» Work item:
Print out every entry, keeping each line identical to the original.

━━━━━━━━━━

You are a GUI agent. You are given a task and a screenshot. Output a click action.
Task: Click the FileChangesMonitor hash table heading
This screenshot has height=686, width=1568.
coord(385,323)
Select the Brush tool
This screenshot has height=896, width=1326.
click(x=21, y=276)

━━━━━━━━━━

» Answer to this problem:
You are a GUI agent. You are given a task and a screenshot. Output a click action.
Task: Click the FileChangesMonitor hash table heading
This screenshot has height=686, width=1568.
coord(385,323)
Select the Brush tool
This screenshot has height=896, width=1326.
click(x=21, y=276)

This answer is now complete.